In a medical malpractice case New York, the use of a hypothetical question is critically important during the doctor's pretrial testimony as well as at trial.
A hypothetical question asks the doctor to assume a certain set of facts. Based upon that set of facts, I can then asked the doctor a series of questions.
“Doctor, I want you to assume the following things as true for the purposes of this question:"
Then I will begin to lay out all the facts that I believe to be true. It is preferable to include facts that are not in dispute. At the end of this list of facts, I will then ask the doctor specific opinion questions.
“Doctor, assuming those facts to be true, would you agree that the standard of care requires that you do A, B and C?”
“Assuming those facts are true, would you agree that the failure to perform A, B and C represents a departure from good and accepted medical care?”
The hypothetical question assumes specific facts that are or will be in evidence. Likewise, the doctor's attorney can ask specific hypothetical questions using a different set of facts to set up and contrast the facts that the defense believes to be true.
It will ultimately be up to a jury to determine which set of facts they believe to be true.

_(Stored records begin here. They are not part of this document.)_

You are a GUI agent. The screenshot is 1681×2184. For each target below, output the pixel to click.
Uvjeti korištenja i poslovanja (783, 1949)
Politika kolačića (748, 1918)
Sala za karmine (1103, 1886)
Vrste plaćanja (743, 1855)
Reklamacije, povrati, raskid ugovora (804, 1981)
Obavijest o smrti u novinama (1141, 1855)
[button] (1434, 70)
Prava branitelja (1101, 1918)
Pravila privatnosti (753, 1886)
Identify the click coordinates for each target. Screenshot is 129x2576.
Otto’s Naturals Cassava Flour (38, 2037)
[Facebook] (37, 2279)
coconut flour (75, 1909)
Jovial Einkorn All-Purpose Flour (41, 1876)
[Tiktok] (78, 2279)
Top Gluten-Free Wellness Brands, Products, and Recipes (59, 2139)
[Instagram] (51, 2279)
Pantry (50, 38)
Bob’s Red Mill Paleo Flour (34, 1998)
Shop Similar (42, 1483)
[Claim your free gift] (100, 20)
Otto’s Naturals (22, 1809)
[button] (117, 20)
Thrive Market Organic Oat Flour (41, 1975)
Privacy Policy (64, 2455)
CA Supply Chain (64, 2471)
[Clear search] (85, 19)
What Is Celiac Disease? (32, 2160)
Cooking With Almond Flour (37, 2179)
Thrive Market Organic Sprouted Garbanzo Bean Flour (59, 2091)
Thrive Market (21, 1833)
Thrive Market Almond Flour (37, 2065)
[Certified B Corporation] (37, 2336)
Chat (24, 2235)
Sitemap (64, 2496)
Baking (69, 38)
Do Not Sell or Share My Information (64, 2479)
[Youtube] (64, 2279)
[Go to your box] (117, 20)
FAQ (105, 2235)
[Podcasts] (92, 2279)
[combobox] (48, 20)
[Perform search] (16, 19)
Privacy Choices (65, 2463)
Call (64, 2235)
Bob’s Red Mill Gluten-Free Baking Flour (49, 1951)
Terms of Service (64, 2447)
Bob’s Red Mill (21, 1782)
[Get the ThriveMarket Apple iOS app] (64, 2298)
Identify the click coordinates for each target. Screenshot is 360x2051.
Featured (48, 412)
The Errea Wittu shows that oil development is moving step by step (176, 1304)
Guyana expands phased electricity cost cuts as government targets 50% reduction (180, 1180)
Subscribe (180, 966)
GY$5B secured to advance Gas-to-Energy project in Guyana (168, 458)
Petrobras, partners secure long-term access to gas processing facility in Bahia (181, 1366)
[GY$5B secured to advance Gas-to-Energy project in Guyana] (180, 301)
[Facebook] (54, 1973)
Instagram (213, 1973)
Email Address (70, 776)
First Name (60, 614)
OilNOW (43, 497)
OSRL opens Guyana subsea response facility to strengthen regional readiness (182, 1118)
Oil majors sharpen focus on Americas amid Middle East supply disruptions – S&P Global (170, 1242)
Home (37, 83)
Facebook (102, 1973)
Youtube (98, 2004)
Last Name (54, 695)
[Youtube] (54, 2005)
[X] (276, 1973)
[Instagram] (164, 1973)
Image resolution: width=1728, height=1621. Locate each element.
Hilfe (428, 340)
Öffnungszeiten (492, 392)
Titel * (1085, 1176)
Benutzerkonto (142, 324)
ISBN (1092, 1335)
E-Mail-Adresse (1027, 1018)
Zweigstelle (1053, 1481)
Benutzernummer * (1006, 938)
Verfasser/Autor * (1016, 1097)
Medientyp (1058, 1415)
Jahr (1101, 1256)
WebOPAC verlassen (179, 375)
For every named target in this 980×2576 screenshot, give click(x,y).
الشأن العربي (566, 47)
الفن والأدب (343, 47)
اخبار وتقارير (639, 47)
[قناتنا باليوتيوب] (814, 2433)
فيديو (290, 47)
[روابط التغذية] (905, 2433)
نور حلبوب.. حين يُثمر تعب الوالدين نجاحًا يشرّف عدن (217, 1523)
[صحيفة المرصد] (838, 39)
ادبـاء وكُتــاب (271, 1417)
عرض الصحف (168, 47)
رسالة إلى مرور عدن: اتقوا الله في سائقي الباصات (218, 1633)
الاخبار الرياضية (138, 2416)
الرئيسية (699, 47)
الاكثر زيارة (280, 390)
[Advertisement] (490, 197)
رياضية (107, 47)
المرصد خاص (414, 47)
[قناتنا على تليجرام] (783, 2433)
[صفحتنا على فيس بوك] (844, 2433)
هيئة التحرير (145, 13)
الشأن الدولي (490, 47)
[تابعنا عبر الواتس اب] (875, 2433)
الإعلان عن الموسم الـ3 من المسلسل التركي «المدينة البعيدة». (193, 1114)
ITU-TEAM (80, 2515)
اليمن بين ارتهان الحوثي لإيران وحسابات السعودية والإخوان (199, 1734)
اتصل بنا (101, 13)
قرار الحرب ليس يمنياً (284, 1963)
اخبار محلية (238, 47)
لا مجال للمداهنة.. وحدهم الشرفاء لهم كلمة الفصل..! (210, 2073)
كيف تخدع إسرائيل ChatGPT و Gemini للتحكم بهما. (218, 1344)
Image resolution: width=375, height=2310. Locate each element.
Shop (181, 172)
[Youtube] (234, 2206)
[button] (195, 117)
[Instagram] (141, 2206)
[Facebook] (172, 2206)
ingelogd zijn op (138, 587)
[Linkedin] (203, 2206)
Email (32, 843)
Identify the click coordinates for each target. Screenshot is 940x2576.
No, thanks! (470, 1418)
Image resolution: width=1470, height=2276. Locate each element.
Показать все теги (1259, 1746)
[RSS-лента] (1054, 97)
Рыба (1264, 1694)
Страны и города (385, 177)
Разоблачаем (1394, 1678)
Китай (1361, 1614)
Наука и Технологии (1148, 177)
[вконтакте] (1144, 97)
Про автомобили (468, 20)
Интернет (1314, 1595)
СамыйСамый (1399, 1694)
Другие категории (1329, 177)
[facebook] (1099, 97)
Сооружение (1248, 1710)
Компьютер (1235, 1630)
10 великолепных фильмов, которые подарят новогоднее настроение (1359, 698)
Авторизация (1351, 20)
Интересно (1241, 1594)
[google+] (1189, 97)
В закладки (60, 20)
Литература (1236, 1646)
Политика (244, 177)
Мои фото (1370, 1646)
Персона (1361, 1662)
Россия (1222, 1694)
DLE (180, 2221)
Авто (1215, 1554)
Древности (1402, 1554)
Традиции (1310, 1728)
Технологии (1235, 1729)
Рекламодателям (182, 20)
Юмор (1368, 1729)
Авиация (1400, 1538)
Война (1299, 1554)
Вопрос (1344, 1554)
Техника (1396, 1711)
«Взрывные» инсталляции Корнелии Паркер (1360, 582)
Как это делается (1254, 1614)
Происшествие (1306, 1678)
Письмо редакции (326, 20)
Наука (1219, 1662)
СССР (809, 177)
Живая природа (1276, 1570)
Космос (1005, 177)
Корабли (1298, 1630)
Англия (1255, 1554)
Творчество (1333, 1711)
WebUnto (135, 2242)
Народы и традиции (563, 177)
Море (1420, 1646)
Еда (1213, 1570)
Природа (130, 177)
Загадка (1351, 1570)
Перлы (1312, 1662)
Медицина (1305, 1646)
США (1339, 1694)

Now, if the jury believes our set of facts, then we have established certain guidelines and standards of care that the doctor has either agreed to or disagreed to based upon our hypothetical questions.
In New York, a doctor who is being sued in a medical malpractice case is required to answer hypothetical questions and to give answers to opinion questions concerning his care.
The doctor's attorney will often object but cannot direct his witness not to answer the question. He can preserve the objection for trial and also at trial, and typically the defense attorney's objection will include the phrase “Objection, assumes facts not in evidence.”
What that means is that the defense attorney is trying to prevent his witness from answering the question because he believes that the hypothetical question being asked assumes certain facts that are not in evidence or have not been introduced into evidence.
Often, the court will allow the doctor to answer the question because it is ultimately the jury's function to determine which facts are true and which are not.